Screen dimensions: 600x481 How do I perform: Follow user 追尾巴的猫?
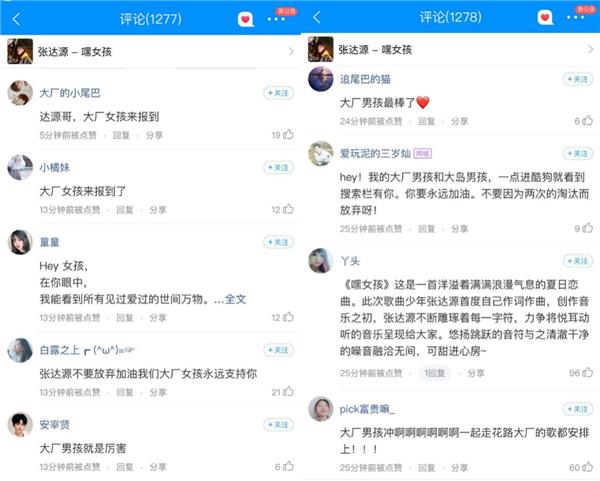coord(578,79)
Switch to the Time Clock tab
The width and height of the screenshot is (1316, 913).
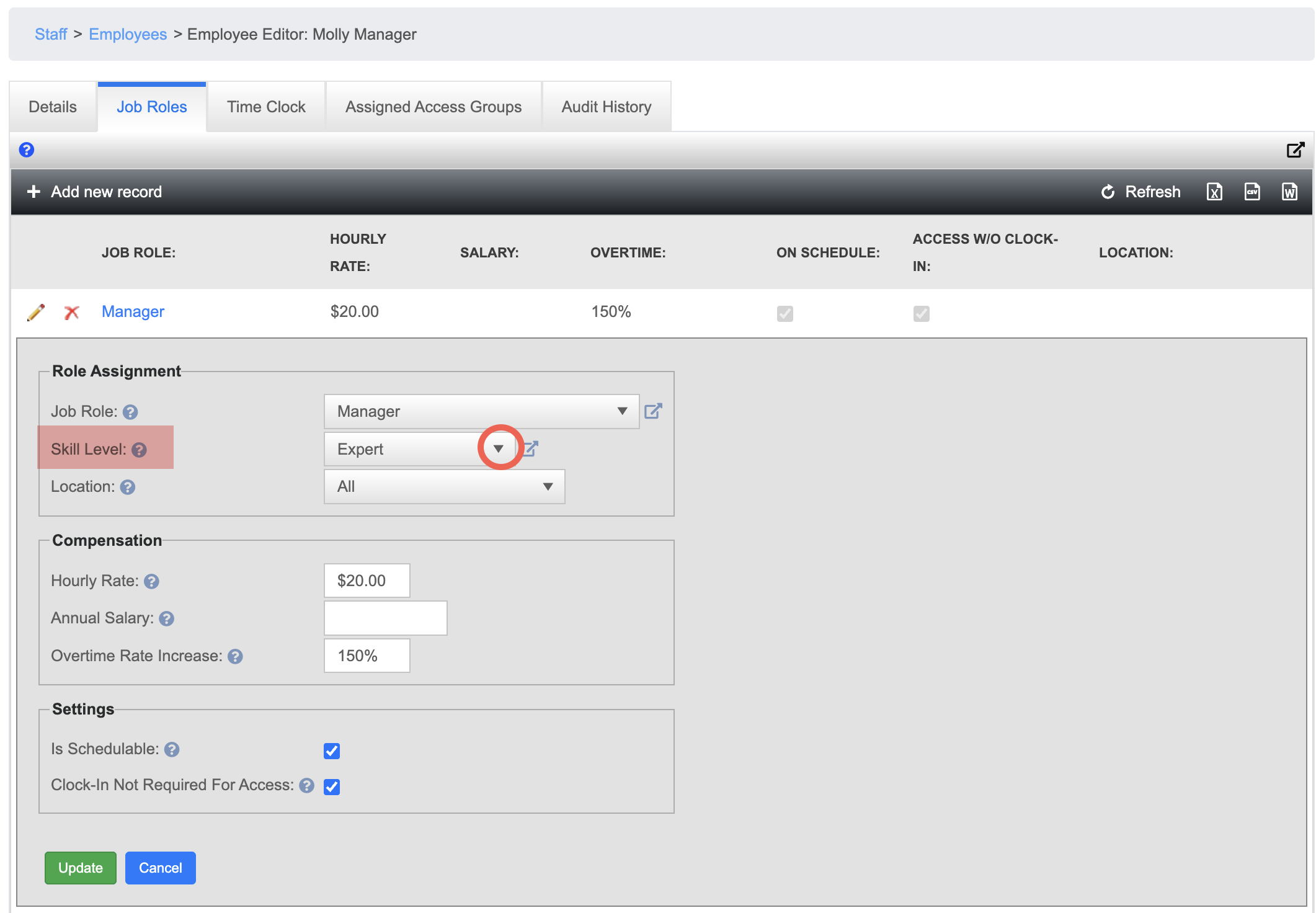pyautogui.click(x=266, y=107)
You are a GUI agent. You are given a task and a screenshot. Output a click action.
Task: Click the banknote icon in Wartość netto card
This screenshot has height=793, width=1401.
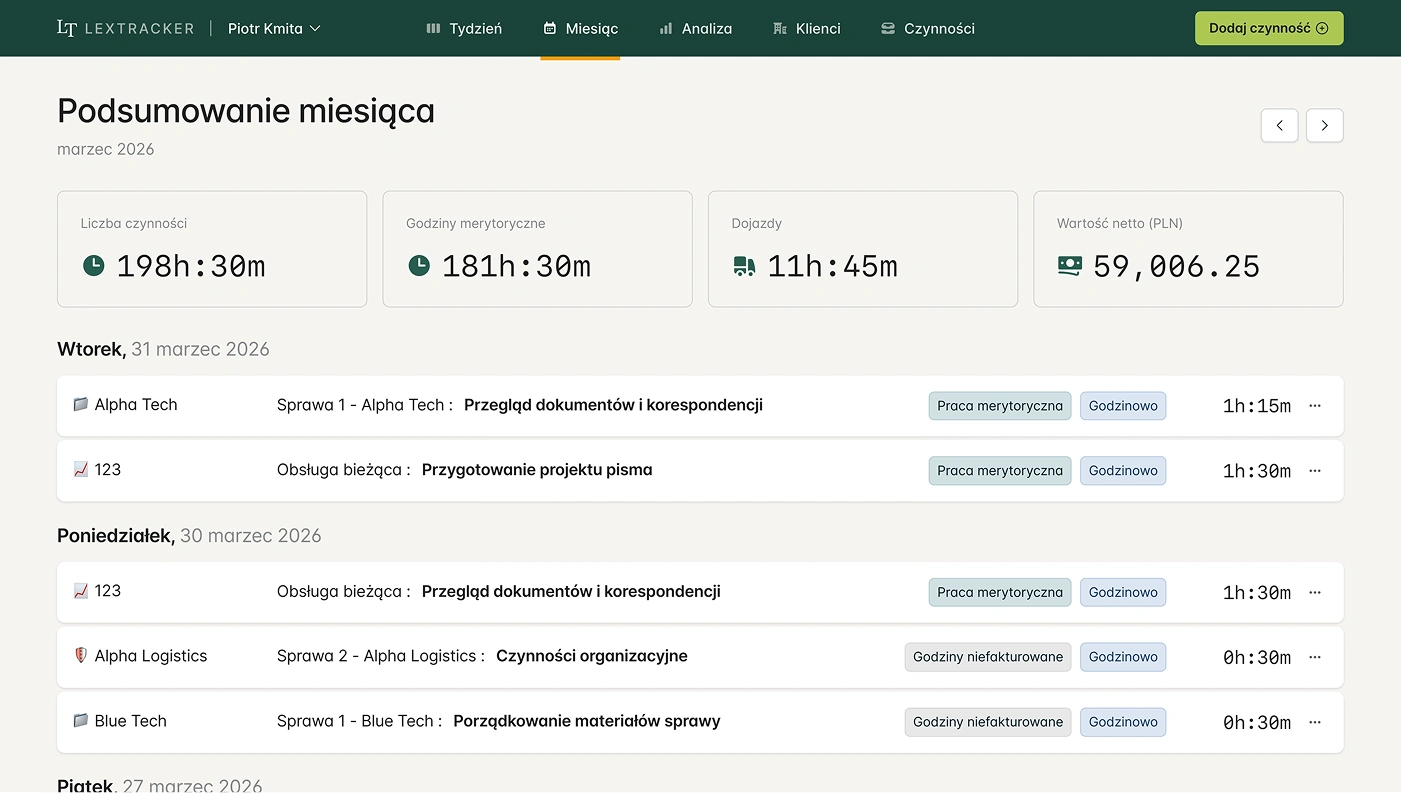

Task to carry out:
Copy the lines above word for word, leaving out the pictures.

Result for this task:
Screen dimensions: 600x481 How do I perform: Follow user 追尾巴的猫?
coord(578,79)
Switch to the Time Clock tab
The width and height of the screenshot is (1316, 913).
pyautogui.click(x=266, y=107)
You are a GUI agent. You are given a task and a screenshot. Output a click action.
Task: Click the banknote icon in Wartość netto card
This screenshot has height=793, width=1401.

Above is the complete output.